On those facts, it seems to me that the agent by his conduct impliedly represented that he had filled in the form correctly and that he needed no further information from her. Relying on this implied representation, she signed the form which he put before her. Later the policy was sent and she paid the premiums.

What then is the legal position? It is quite clear that, in filling in the form, the agent here was acting within the scope of his authority. He said: “It is company policy that I should put the questions, writing down answers.” This distinguishes the present case from Newsholme’s case, where the agent had no authority to fill in the proposal forms: and it was held that he was merely the amanuensis of the proposer. The present case is more like Bawden v London, Edinburgh and Glasgow Assurance Co [above, [311]]…That case was adversely commented on in Newsholme’s case, but I think it was correctly decided. It would have been most unjust if the company had been allowed to repudiate liability.

The case presents itself to my mind like this: The society seek to repudiate liability by reason of the untruth of two answers in the proposal form. They seek to fasten those untruths onto the insured.
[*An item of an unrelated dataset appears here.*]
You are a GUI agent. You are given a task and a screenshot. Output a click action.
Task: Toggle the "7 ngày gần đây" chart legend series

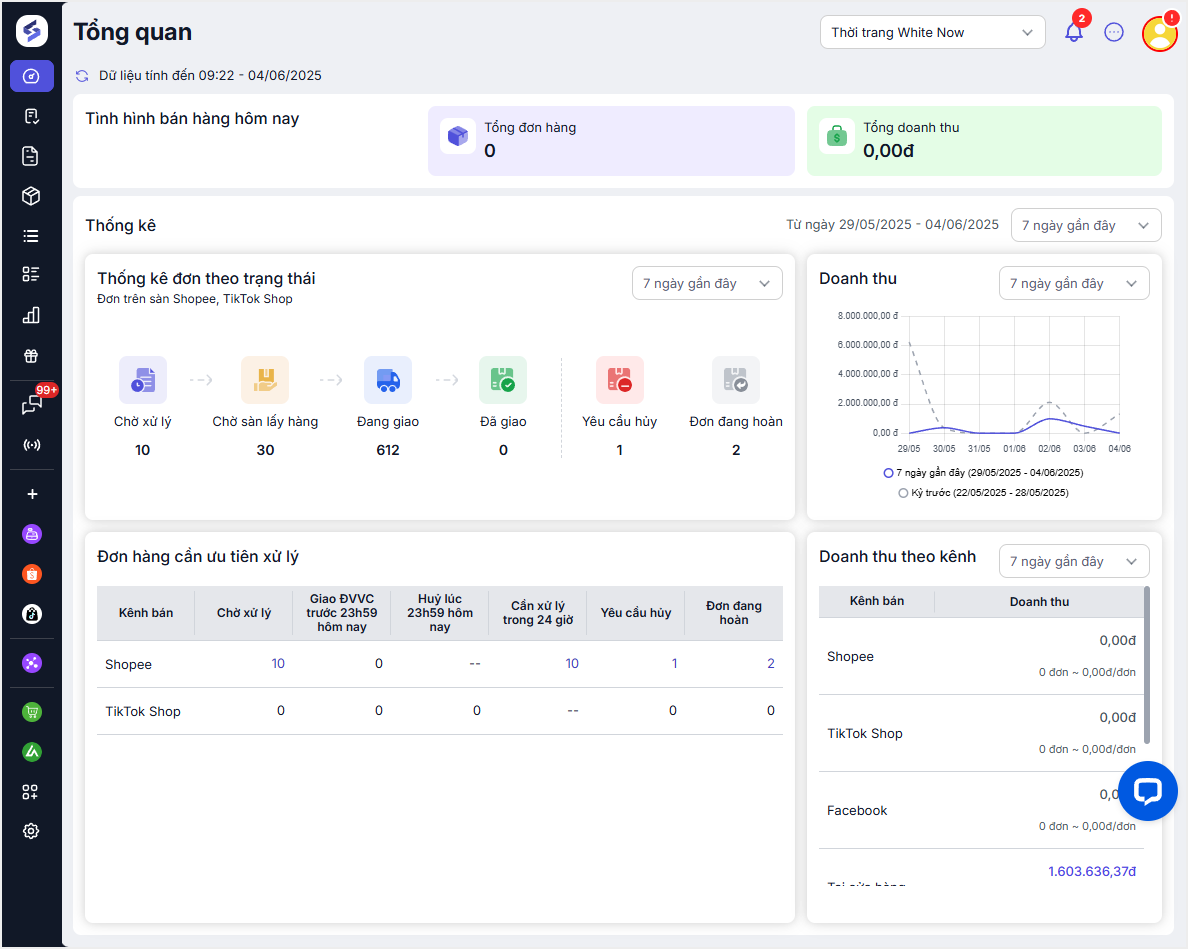point(984,472)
They do so by virtue of a printed clause in the proposal form. They make out that it was the insured who misled them. Whereas the boot is on the other leg. The untrue answers were written down by their own agent. It was their own agent who made the mistake. It was he who ought to have known better. It was he who put the printed form before the wife for signature. It was he who thereby represented to her that the form was correctly filled in and that she could safely sign it. She signed it trusting to him. This means that she, too, was under a mistake, because she thought it was correctly filled in. But it was a mistake induced by the misrepresentation of the agent, and not by any fault of hers. Neither she nor her husband should suffer for it. No doubt it was an innocent misrepresentation for which in former times the only remedy would be to cancel the contract and get back the premiums. But nowadays an innocent misrepresentation may give rise to further or other relief. It may debar a person from relying on an exception. Likewise in this case it disentitles the insurance company from relying on the printed clause to exclude their liability. Their agent represented that he had filled in the form correctly: and having done so, they cannot rely on the printed clause to say that it was not correctly filled in. So they are liable on the policy.’

[315]    Blanchette v CIS Ltd (1973) 36 DLR (3d) 561 (Supreme Court of Canada)
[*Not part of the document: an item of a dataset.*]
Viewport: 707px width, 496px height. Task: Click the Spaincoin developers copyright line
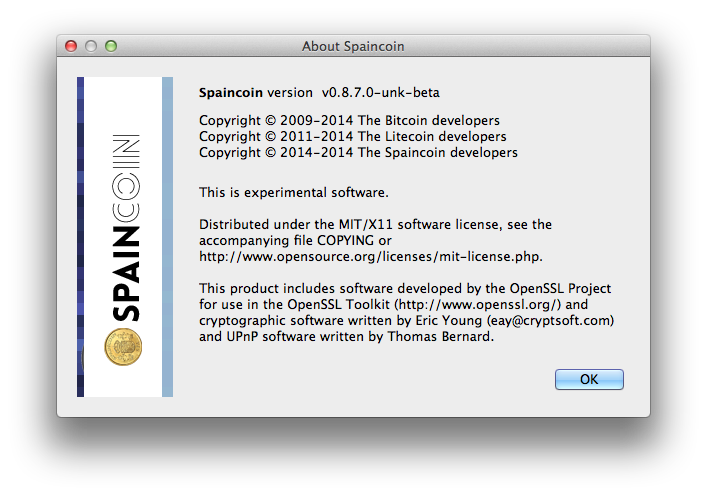[358, 152]
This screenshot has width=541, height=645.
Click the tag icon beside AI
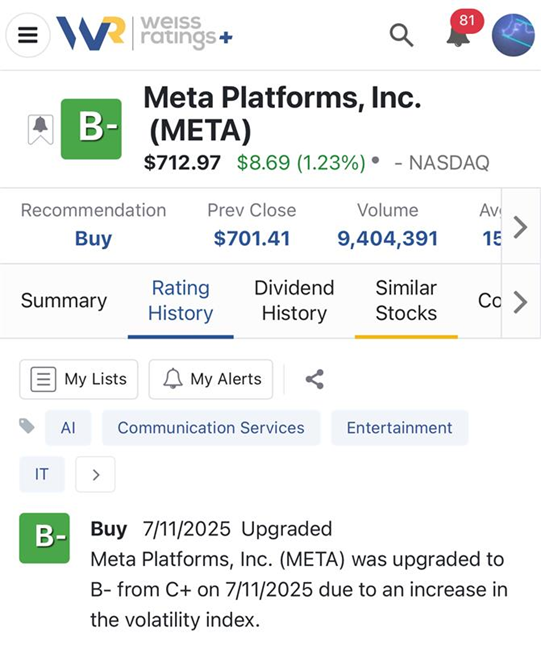pyautogui.click(x=27, y=426)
[The insured had signed a composite proposal form for insurance covering his granary and public liability. He subsequently telephoned the insurers representative, Raiche, to obtain cover on his tractor. Raiche, who completed the relevant part of the previously signed proposal form, entered incorrect answers to the questions contained therein. The proposal form contained a basis of the contract clause. The issue for the Court was whether the insured was Raiche’s principal and therefore bound by his misrepresentations thus entitling the insurers to repudiate liability].

Pigeon J:

‘Raiche was not a mere soliciting agent, that is a man having no authority to make a contract binding the company. In order to hold that no contract results from the receipt of the premium with an application under such circumstances, one would have to say that this is an offer open to acceptance for an indefinite length of time that is, as long as the company does not decide whether to accept or to refuse the offer. This would mean that if a loss occurs in the meantime, which may be a matter of weeks if not months, it could simply refuse the offer, but otherwise it could issue a policy dated from the day specified in the application, thus taking the benefit of the premium for the elapsed time without having been at risk. This cannot be so. If the company is to earn the premium from the date of the application by issuing a policy bearing that date, this means that a contract has been made when the premium was received by the agent.
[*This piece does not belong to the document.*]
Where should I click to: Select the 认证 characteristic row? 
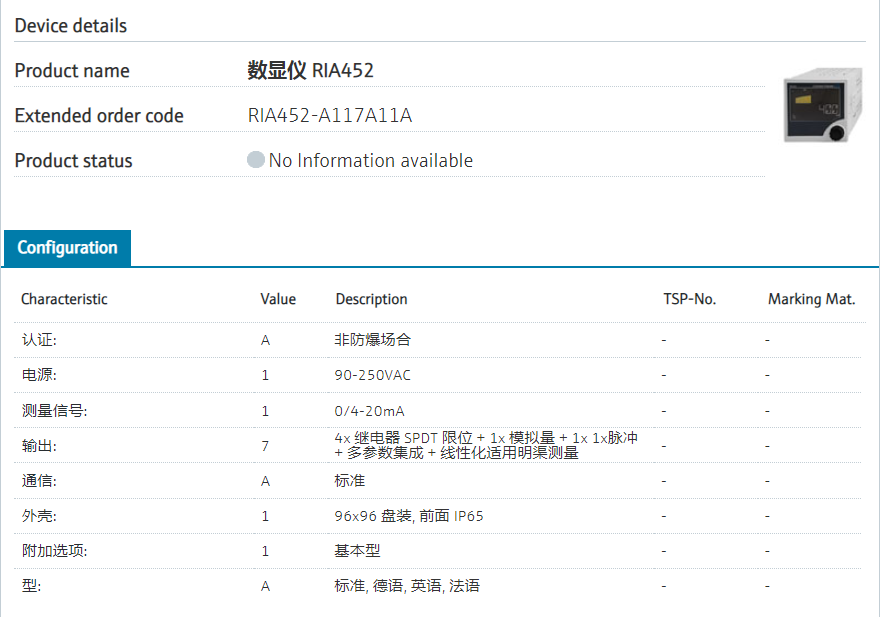tap(40, 340)
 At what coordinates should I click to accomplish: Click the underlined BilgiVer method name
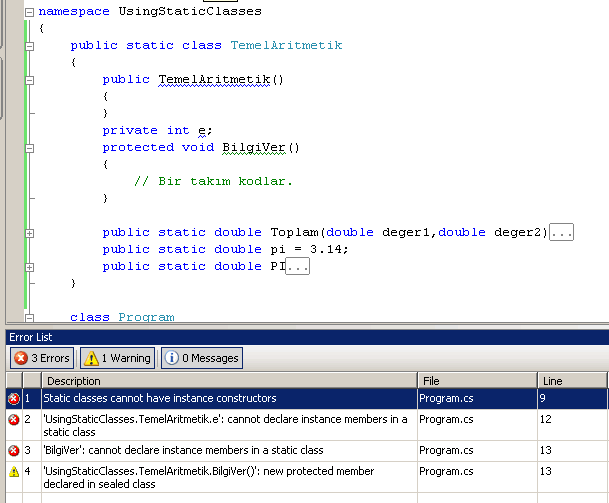coord(254,147)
On the basis that initially the application covered only the granary and the liability, appellant testified that there had been. no questions put with respect to the Farm Equipment Floater and no answers given or written. He asked the agent to come back in order to cover the tractors but Raiche said this was unnecessary and it could be done by telephone conversation. Appellant admits that Raiche did not at that time repeat the statement that he would be covered immediately. In my view, this makes, no difference. The previous statement was clearly the enunciation of an established policy, as a matter of fact, the agent’s interpretation of the company’s established policy. It should therefore be understood to apply to the tractors as well as to the other risks.

This is borne out by the letter written by the company to appellant’s solicitors in which there is this statement:

“Your letter deals with Mr Blanchette’s application for insurance through Mr Raiche and the fact that Mr Raiche advised Mr Blanchette that his equipment was covered by fire insurance, until our Company rejected the. application. While this commitment on the part of our Agent may be correct, we have refused to accept the application, on the basis of misrepresentation and non-disclosure on the part of Mr Blanchette.”

In view of the evidence as to Raiche’s duties, I fail to see how it can be said that he did not have at least apparent authority to make this commitment. He was not a mere soliciting agent, he had some authority to bind the company and the latter should be held to whatever authority he professed to exercise and was reasonably believed to have…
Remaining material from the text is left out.